Why it matters: When approving the merger in 2011, the Justice Department and Federal Communications Commission required Comcast-NBCUniversal to abide by more than 150 conditions. As they phase out, some worry the media giant will engage in anti-competitive behavior that the conditions were designed to prevent — especially with the FCC's net neutrality rules also going away. (Comcast says it won't.)
What expired: The government-imposed conditions limited the kind of deals Comcast could make with other video programmers and distributors. The last of the other conditions will expire in September.
With those constraints lifting, Comcast-NBCUniversal would, in theory, be able to:
- Charge online TV distributors different fees than it charges traditional pay-TV providers, allowing it to recoup some pricing leverage.
- Pull access to (or "black out") its networks from other cable and satellite providers, a common negotiating tactic. Under the conditions, Comcast had to take programming-carriage disputes to arbitration. (Axios' Sara Fischer has more here on the rise of disputes between TV networks and cable/satellite providers.)

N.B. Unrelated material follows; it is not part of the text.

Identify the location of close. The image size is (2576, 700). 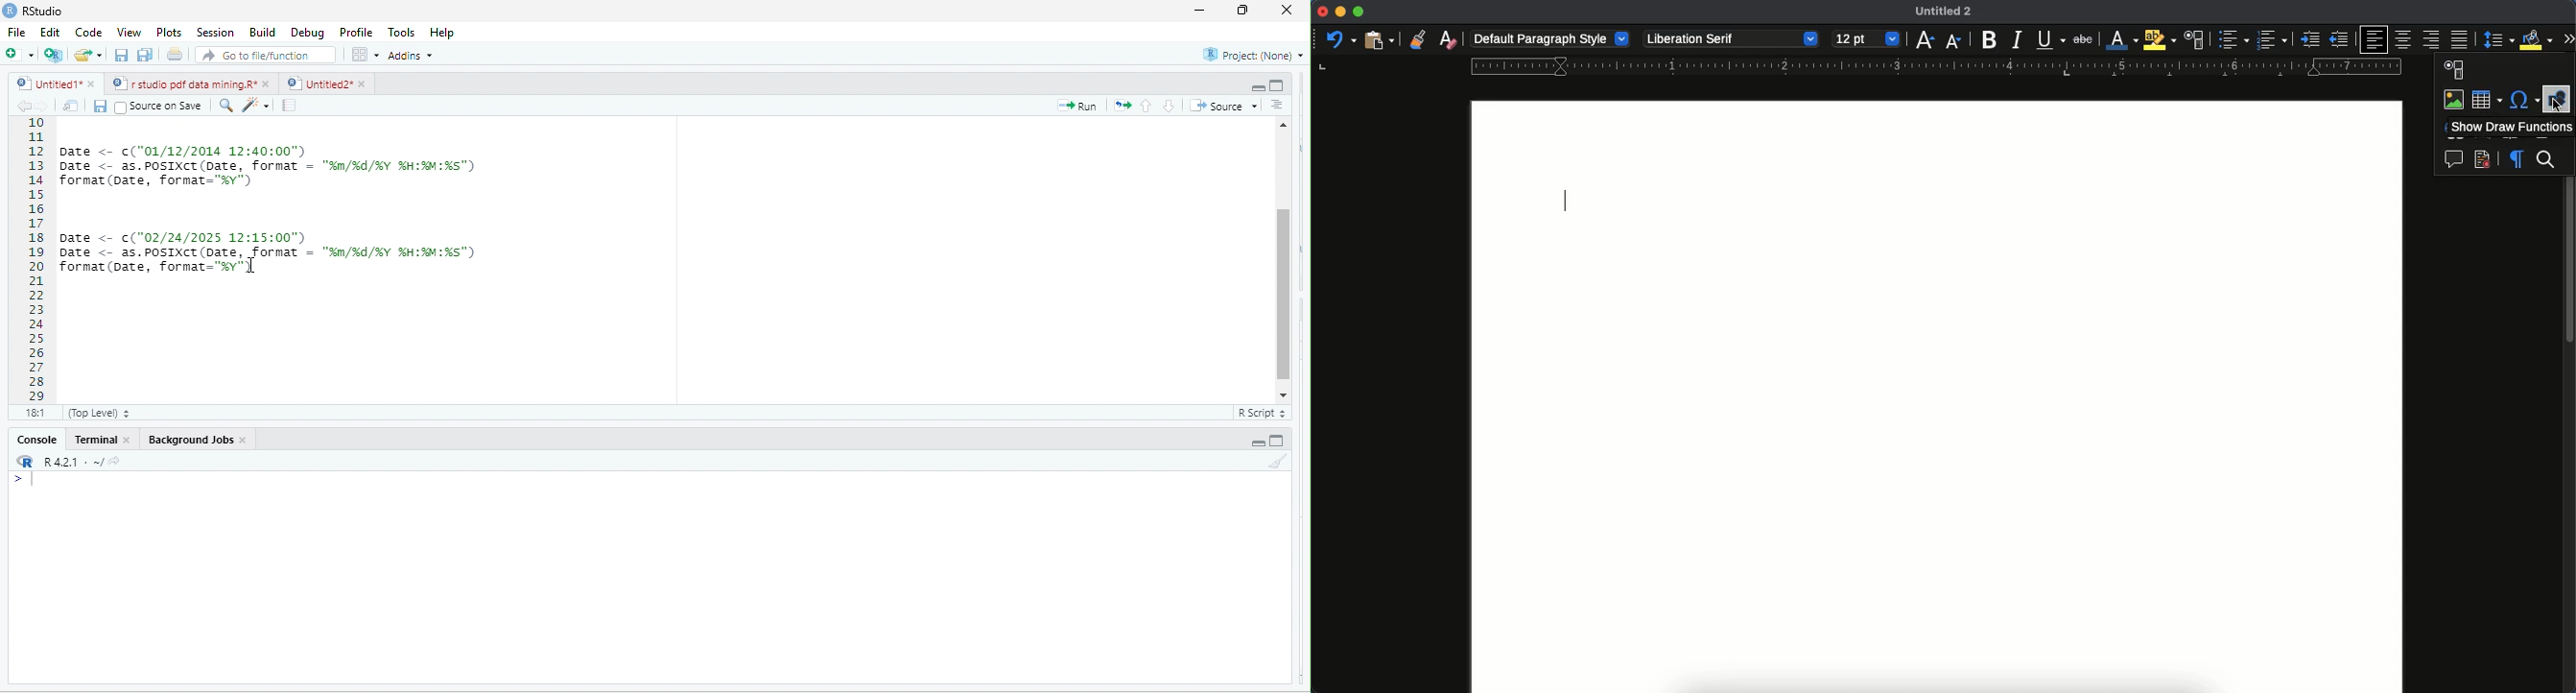
(131, 442).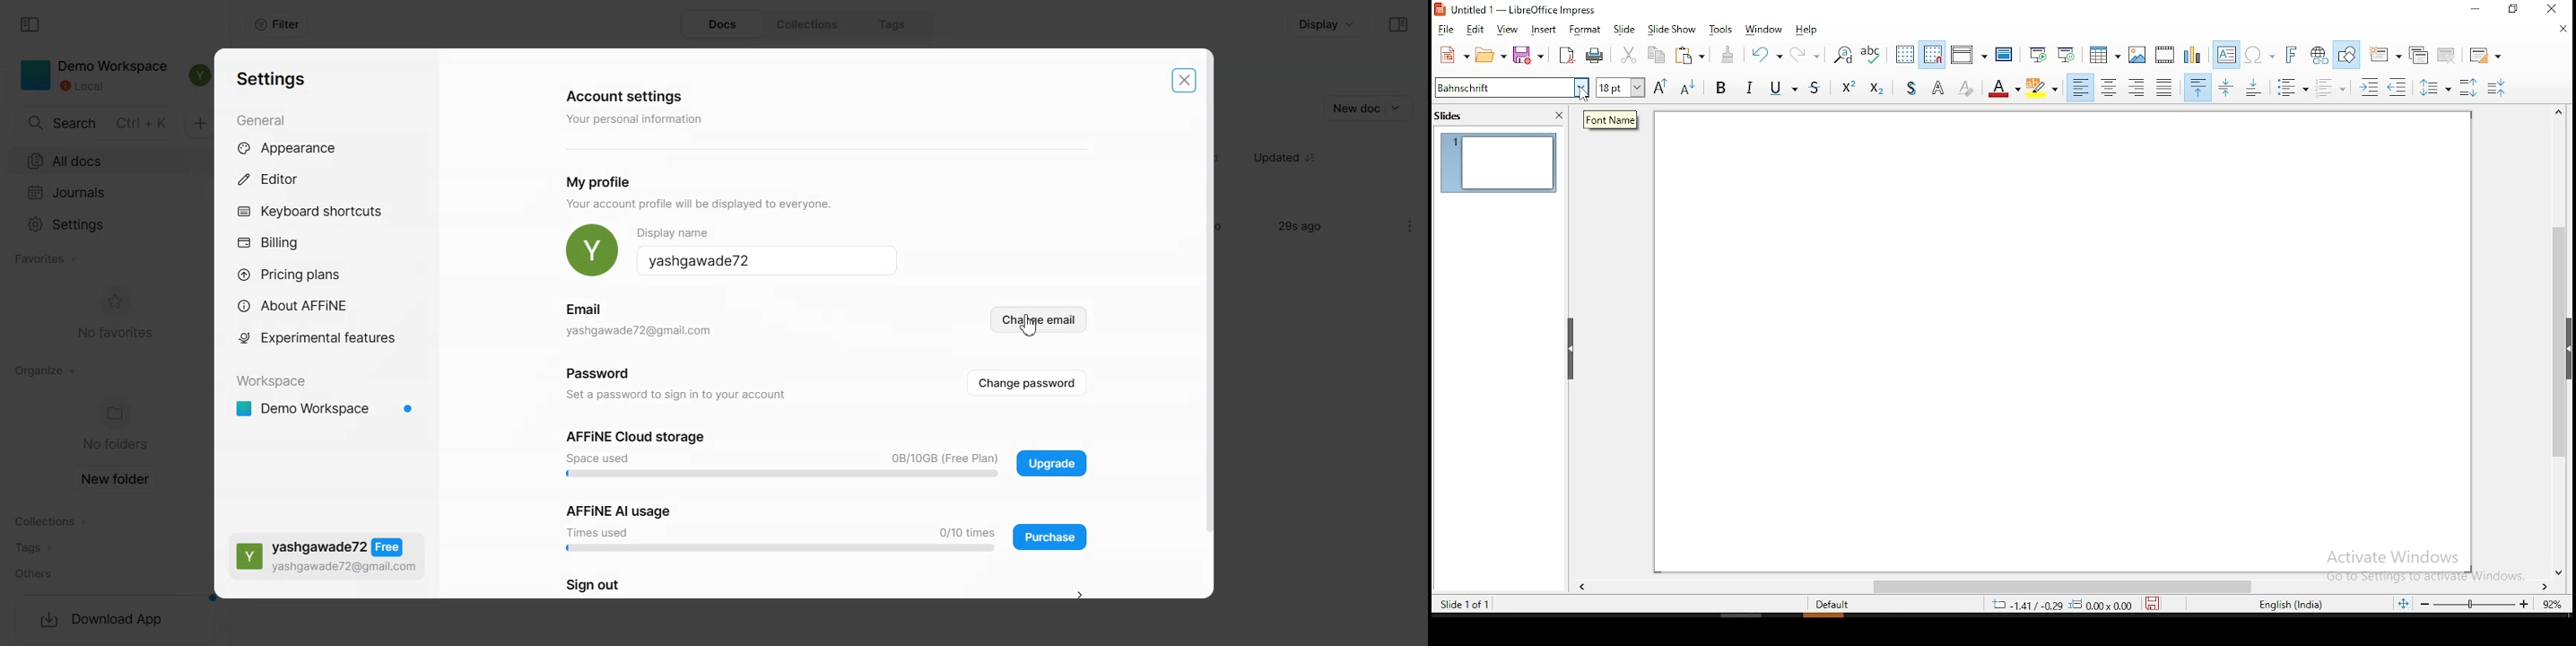  Describe the element at coordinates (1040, 320) in the screenshot. I see `Change email` at that location.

- Have more say over Hulu, in which it owns a stake. Comcast had been barred from influencing its strategic direction since the merger.
What they're saying: Comcast says it's fully complied with — and in some cases even exceeded — all of its obligations under the deal and doesn't expect to change its business practices.
- "All of the market segments in which we do business are more robust and more competitive now than they were before our NBCUniversal transaction, including the explosive growth of online video distributors," a company spokeswoman said.
- Online TV: Comcast says it's fostered that growth through hundreds of content licenses with online video distributors and by including services like Netflix, YouTube and Sling TV on its X1 platform.
- Pay-TV: It says it's reached dozens of content deals with pay-TV providers "without loss of programming to consumers."
- Broadband: The company also pointed out its "substantial broadband investment and expansion," and that it continued its low-cost Internet Essentials program beyond the 3 years that were required.
The other side: Some Democrats, however, worry that Comcast will seize the chance to take full advantage of owning the distribution of both content and programming.
- In a letter to the Trump administration's top antitrust enforcer last month, Sen. Richard Blumenthal urged the DoJ to consider extending the conditions or even breaking up the company "in order to fully restore competition."
- FCC Commissioner Mignon Clyburn still has concerns:
What it means for AT&T: AT&T and Time Warner had used the Comcast-NBCUniversal merger conditions as a model in their case for regulatory approval for their $85 billion deal — an argument the DoJ rejected. Comcast's conditions expire weeks before AT&T fights the DoJ's lawsuit in court.
What to expect: Comcast will tread carefully to avoid giving regulators reason to scrutinize its business practices as it tries to compete with the likes of Amazon and Google in an increasingly crowded online video market. And rivals will be extra-vigilant as the conditions fade away.
- “It’s not going to be like flipping a light switch where they are suddenly unfettered to do all this crazy stuff so let’s go do it," Craig Moffett, an analyst at MoffettNathanson, told Bloomberg last year.